• WHAT TO DO
**a.** In the news article about the Arizona bill on Ritalin and school attendance, which lawmaker crafted HB 2007?
**b.** Continue the news article about the Arizona bill on Ritalin and school attendance from its last sentence.

• EXTRACTED TEXT
______

By Howard Fischer and Carla McClain
CAPITOL MEDIA SERVICES ARIZONA DAILY STAR
PHOENIX - State lawmakers say disruptive students can be counseled, their parents consulted, and students can even be thrown out of school.
But the House voted Wednesday that students can't be barred from class simply because they won't be psychologically evaluated or medicated.
And what's really at issue isn't mentioned in the bill: Ritalin. Rep. Linda Gray, R-Phoenix, said she believes this drug is grossly overprescribed to children with behavioral problems.
Gray, who crafted HB 2007, said she isn't saying that Ritalin can't be helpful, particularly for children with attention-deficit-hyperactivity disorder, known as ADHD. What concerns her is how frequently schoolteachers, counselors and administrators tell parents that unless their child is on Ritalin, he or she won't be able to attend school.
Not so, Tucson-area school officials say. If such a bill passes, it would change no school policy or practice, they say.
"It would have no effect on us, because it is something we already don't do. We cannot require parents to give medications to their kids," said Lorrane McPherson, regional assistant superintendent for central services for the Tucson Unified School District.
"If we administer medications to students at school, we do it only at parental request and under a doctor's orders. By law, we are obligated to serve kids, and we can't put these kinds of barriers up against doing that. So I don't really know what the purpose of this bill is."

______

• RECORDS SUPPLIED
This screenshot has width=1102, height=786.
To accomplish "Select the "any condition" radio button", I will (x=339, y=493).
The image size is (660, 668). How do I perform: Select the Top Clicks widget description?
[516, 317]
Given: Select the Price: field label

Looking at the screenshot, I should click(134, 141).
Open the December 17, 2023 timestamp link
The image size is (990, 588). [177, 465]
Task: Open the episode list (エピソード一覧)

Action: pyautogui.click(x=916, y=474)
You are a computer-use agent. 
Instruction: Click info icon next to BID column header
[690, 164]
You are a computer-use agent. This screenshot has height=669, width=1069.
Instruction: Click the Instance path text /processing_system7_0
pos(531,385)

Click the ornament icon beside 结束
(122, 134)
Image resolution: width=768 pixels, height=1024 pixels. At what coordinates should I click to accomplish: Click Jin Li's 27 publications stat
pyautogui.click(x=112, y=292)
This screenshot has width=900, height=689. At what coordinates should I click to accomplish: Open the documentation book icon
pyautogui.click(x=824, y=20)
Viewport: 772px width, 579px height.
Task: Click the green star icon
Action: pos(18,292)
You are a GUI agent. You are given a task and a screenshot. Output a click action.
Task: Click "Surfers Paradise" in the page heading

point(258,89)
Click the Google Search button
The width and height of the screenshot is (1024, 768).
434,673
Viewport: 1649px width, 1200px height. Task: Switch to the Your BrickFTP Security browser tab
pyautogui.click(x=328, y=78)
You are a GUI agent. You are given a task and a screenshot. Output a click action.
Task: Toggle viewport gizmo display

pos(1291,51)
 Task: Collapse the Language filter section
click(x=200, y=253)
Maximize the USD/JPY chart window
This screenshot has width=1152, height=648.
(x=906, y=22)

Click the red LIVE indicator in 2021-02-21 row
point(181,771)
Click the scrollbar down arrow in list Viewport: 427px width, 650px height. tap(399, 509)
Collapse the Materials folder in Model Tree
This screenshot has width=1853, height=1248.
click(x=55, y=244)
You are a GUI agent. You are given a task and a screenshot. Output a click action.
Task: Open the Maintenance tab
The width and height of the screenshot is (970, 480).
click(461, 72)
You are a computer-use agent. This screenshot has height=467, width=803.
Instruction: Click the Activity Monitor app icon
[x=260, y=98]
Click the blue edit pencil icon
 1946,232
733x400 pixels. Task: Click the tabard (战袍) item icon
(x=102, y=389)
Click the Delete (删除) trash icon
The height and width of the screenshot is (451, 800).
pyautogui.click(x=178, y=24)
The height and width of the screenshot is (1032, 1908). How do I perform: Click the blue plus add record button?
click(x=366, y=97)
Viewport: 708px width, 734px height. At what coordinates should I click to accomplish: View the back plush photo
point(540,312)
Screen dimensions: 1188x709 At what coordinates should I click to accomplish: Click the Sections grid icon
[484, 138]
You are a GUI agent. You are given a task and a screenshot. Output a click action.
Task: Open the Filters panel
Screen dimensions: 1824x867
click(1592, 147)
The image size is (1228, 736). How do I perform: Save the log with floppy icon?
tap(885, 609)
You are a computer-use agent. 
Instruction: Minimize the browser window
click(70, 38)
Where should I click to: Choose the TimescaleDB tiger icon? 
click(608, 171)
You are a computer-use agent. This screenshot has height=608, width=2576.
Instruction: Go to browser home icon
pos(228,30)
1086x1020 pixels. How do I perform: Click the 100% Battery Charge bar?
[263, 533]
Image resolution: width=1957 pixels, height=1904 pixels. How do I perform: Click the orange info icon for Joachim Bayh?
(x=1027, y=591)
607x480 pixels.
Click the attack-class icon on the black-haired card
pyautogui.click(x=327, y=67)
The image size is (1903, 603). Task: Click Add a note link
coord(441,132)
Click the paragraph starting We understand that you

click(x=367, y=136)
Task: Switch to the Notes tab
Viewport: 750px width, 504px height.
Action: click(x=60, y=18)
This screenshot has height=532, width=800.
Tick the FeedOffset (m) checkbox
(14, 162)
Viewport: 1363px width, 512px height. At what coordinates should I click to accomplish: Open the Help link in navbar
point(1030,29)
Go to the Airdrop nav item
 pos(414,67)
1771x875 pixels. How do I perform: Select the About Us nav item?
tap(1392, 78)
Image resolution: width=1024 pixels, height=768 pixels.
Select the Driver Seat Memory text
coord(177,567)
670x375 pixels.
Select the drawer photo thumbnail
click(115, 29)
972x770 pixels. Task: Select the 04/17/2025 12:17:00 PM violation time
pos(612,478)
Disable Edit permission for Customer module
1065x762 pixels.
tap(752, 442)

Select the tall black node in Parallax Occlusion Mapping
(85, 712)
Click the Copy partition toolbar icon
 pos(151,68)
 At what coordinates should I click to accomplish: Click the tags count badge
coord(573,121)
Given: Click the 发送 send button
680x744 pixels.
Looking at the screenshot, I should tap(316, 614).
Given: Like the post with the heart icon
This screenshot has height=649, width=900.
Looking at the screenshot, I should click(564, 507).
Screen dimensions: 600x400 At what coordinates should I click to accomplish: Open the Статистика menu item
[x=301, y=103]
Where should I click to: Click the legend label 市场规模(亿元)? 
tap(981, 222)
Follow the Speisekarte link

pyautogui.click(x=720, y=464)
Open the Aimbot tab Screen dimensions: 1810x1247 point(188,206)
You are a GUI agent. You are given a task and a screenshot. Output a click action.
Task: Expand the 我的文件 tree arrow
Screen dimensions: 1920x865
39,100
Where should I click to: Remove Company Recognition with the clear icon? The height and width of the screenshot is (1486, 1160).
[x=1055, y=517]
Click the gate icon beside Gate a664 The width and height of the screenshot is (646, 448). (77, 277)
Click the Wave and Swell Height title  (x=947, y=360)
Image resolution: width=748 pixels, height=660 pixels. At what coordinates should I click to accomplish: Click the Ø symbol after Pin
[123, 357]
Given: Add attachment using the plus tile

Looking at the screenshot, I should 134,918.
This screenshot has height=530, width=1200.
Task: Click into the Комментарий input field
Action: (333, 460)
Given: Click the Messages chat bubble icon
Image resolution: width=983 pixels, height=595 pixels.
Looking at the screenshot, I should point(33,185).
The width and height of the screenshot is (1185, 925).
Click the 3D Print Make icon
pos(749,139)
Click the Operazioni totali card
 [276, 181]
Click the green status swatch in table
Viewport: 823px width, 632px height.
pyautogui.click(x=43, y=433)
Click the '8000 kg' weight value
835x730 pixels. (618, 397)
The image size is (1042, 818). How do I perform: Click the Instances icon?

______

• ANSWERS TO EACH TASK
**a.** Rep. Linda Gray, R-Phoenix.

**b.**
Calling the bill "a waste of time," Todd Jaeger, general counsel for the Amphitheater Public Schools district, said: "I've heard this claim for years - that we require kids to be put on Ritalin - and I am continually perplexed by it. I can certainly tell you that no school district in this state can or does make such a requirement. This is really bizarre."
What can happen, Jaeger said, is that a teacher may recommend that parents have a disruptive child evaluated by a physician if the child is exhibiting ADHD-type symptoms.
"But we never require a parent to do that," he said.
However, schools are required to identify students with learning disabilities and provide special services to such students, he said. So schools can mandate evaluation by the school for that problem.
"But that does not include ADHD. That is a medical diagnosis," Jaeger said.
Opponents of the bill argue that sometimes the only way to ensure that students don't disrupt the rest of the class is to require that they at least be evaluated and possibly medicated.
The legislation requires a roll-call vote before going to the Senate.